Saudi Arabia pushes oil price higher as it promises to stabilise the market
The oil price was been pushed higher this afternoon after de facto Opec leader Saudi Arabia vowed it will try to limit volatility as it tries to stabilise the market.
Oil investors are closely watching for any sign that Saudi may be weakening its previous commitment not to cut output even as it tries to broker a deal with Opec and non-Opec producers to freeze production at January levels.
Brent crude is trading at $36.36 per barrel, while the US benchmark West Texas Intermediate is going for $33.38 a barrel.
The last time Brent was below $30, on 11 February, the price of the international benchmark has risen by 17 per cent. The price has a long way to climb back to heady highs of $115 over a year and a half ago however.

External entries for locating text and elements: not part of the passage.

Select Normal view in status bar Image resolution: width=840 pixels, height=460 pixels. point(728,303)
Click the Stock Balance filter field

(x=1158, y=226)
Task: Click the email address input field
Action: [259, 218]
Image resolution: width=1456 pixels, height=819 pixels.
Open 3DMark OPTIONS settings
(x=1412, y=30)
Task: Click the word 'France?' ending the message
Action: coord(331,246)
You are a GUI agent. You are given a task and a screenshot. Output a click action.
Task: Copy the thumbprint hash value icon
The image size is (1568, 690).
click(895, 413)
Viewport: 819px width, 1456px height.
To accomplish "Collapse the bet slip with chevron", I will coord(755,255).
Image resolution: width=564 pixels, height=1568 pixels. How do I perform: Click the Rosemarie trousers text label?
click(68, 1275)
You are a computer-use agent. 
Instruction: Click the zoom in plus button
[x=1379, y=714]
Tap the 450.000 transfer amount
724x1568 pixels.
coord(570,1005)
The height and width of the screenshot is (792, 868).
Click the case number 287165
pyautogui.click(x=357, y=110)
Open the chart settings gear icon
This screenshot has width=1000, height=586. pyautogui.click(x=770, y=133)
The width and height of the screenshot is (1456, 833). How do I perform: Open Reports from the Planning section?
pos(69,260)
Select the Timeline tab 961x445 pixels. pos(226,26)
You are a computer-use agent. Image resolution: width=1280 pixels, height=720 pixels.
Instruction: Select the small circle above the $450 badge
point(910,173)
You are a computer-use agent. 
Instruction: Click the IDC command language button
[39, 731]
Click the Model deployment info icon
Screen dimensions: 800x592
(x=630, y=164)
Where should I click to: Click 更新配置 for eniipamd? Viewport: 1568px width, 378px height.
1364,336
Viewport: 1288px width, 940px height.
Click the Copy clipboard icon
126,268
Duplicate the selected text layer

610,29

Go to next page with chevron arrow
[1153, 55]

"The kingdom (of Saudi Arabia) seeks to achieve stability in the oil markets and will always remain in contact with all main producers in an attempt to limit volatility and it welcomes any cooperative action," the Saudi cabinet said in a statement.
The kingdom, which has seen its oil market share shrink on the rise of expensive shale drilling in the US, is has said Opec can no longer regulate the global oil supply without the support of the US and Russia.
Russia has already signed up to a deal earlier this month between Saudi Arabia, Venezuela, and Kuwait to cap their production at January levels, but only if other countries make a similar agreement.
Saudi has arranged for a mid-March meeting of Opec and non-Opec countries and has promised it will bring more producers in on the deal.
The main obstacle to the historic deal is Saudi arch rival Iran, who has pledged to continue to ramp up its production to regain market share it lost due to recently lifted trade embargoes.
Iraq is also intent on pumping more oil.
The US shale industry has been far more resilient to the low oil price than many had predicted, with stockpiles in the US continuing to rise.
On top of being able to endure low price for longer, the US industry could bounce back quicker than expected as well, forcing the price to stay low even if Saudi is able to broker a deal.
Two of the largest US shale producers, Continental Resources and Whiting Petroleum, has said they could bounce back with oil at $40, $20 lower than previously thought.